2023-02-13 15:39 aktualizacja: 2023-02-13, 17:14
Blake Lively i Ryan Reynolds podczas Met Gala 2022. Fot. PAP/Abaca/Guerin Charles
Blake Lively i Ryan Reynolds podczas Met Gala 2022. Fot. PAP/Abaca/Guerin Charles
Gwiazda „Plotkary” i „Śmietanki towarzyskiej” we wrześniu ogłosiła, że spodziewa się czwartego dziecka. Wygląda na to, że rodzina Lively i Reynoldsa właśnie się powiększyła. Gdy aktorka opublikowała na Instagramie rodzinną fotografię, fani natychmiast dostrzegli u niej brak ciążowego brzucha. Choć sama zainteresowana nie potwierdziła jeszcze tych doniesień, w komentarzach posypały się gratulacje – internauci byli pod wrażeniem tego, jak skutecznie słynne małżeństwo strzegło przez ten czas swojej prywatności.

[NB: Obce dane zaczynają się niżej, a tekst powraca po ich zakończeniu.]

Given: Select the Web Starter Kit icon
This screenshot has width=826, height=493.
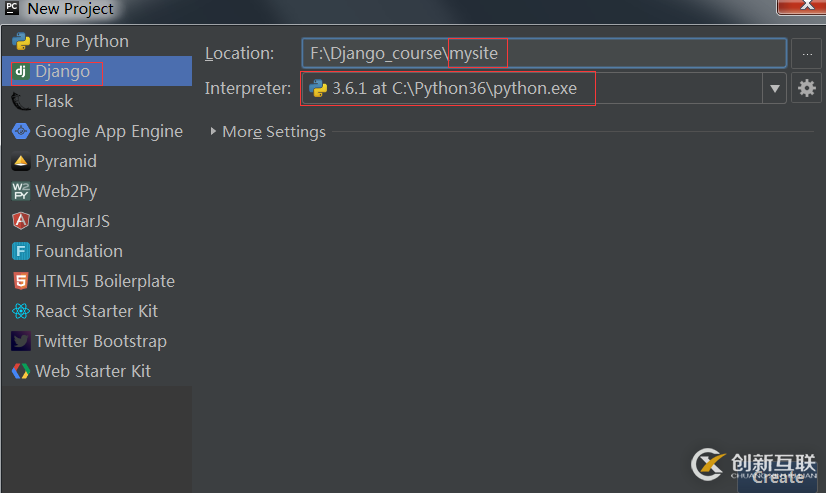Looking at the screenshot, I should [20, 371].
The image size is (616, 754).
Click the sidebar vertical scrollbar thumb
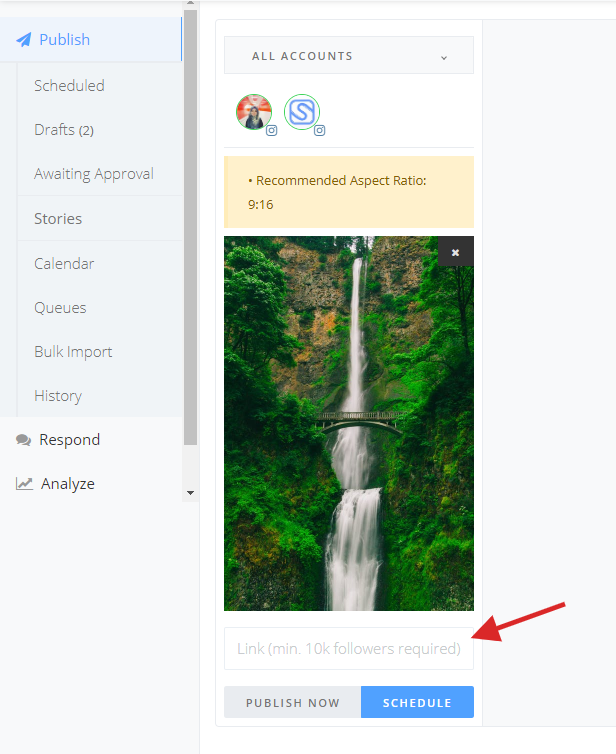tap(190, 226)
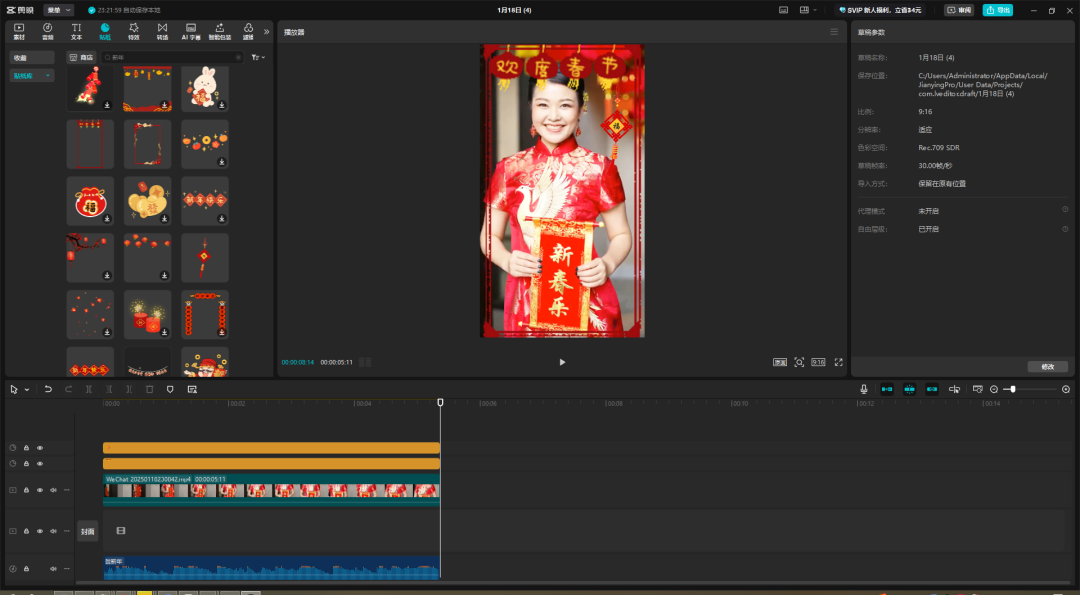1080x595 pixels.
Task: Open the 转场 (Transitions) icon tab
Action: click(162, 31)
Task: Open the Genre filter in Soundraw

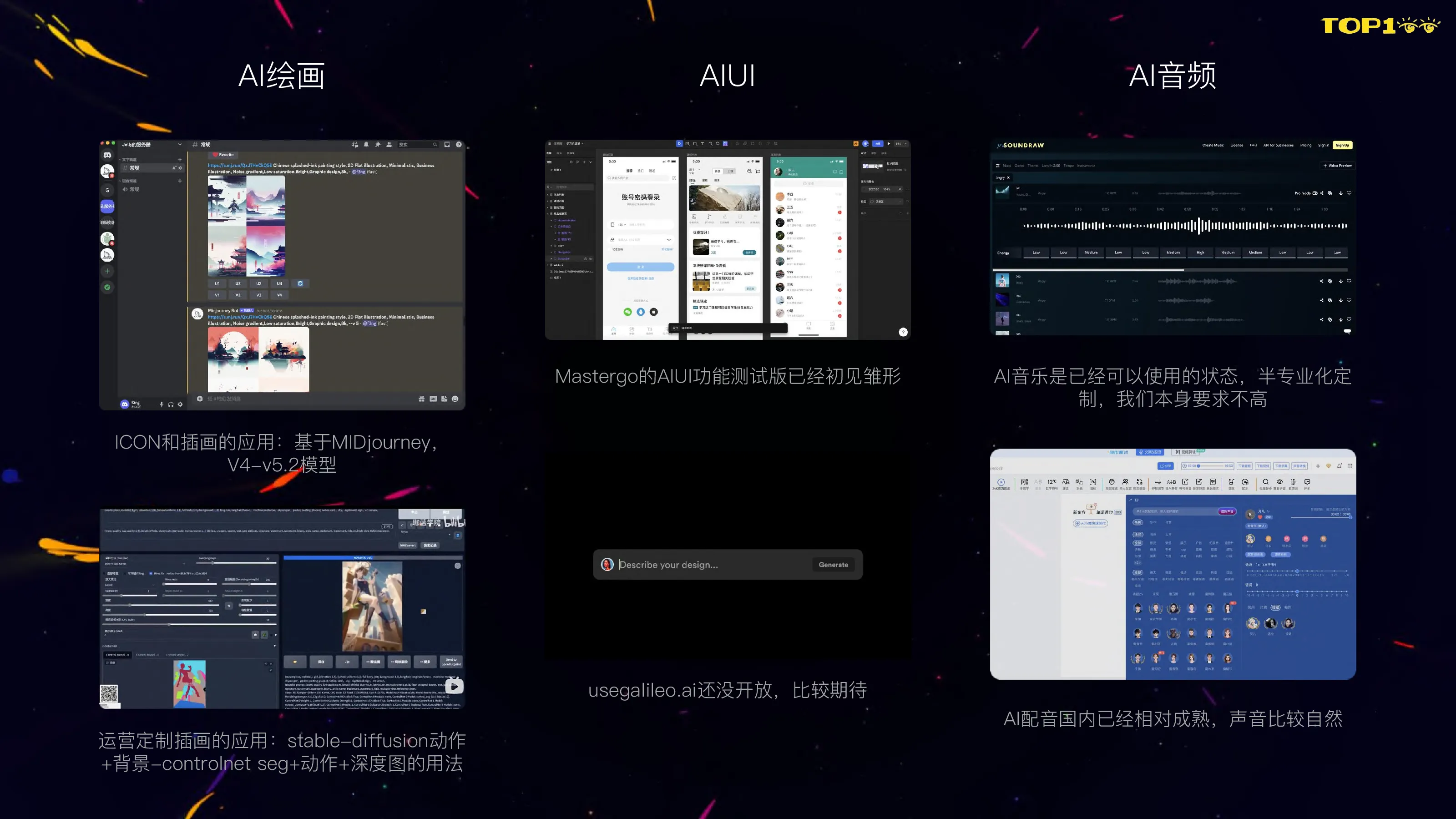Action: point(1019,166)
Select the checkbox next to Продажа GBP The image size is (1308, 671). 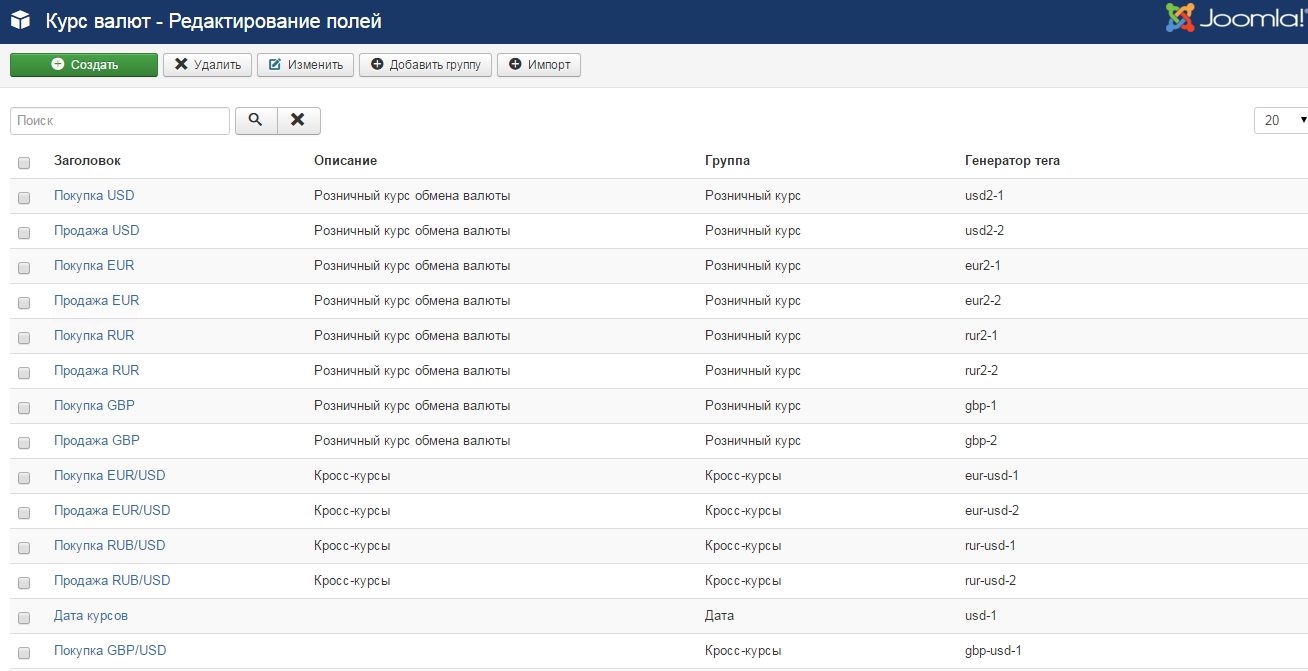point(24,443)
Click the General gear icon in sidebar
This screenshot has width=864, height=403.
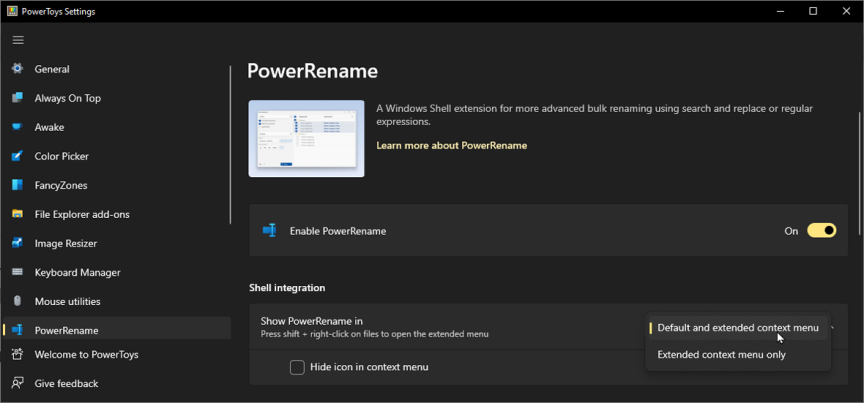point(17,69)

Blake Lively i Ryan Reynolds są jedną z najpopularniejszych i najbardziej lubianych par w amerykańskim show-biznesie. Na ślubnym kobiercu stanęli w 2012 roku i od tego czasu są nierozłączni. Gwiazdor „Deadpoola” i serialowa Serena van der Woodsen z „Plotkary” doczekali się trójki pociech: 8-letniego Jamesa, 6-letniej Inez i 3-letniej Betty. Choć media są żywo zainteresowane wszelkimi doniesieniami na temat małżeństwa słynnych aktorów, oni sami pilnie strzegą prywatności, rzadko dając kolorowym magazynom wgląd w ich życie poza planami filmowymi.

Nie dziwi zatem, że wiadomość o czwartej ciąży Lively zelektryzowała tabloidy i paparazzich, którzy od września nie spuszczali aktorki z oka. Owa obsesja bulwarowej prasy zirytowała gwiazdę „Śmietanki towarzyskiej” do tego stopnia, że postanowiła ona zagrać na nosie koczującym pod jej domem fotoreporterom i zamieściła na Instagramie serię zdjęć, na których widać jej rosnący ciążowy brzuch. „Publikuję je po to, by tych 11 facetów czekających przed moim domem, aby móc zrobić mi ukradkiem zdjęcie, wreszcie zostawiło mnie w spokoju. Straszycie mnie i moje dzieci” – napisała nie kryjąc oburzenia 35-letnia aktorka.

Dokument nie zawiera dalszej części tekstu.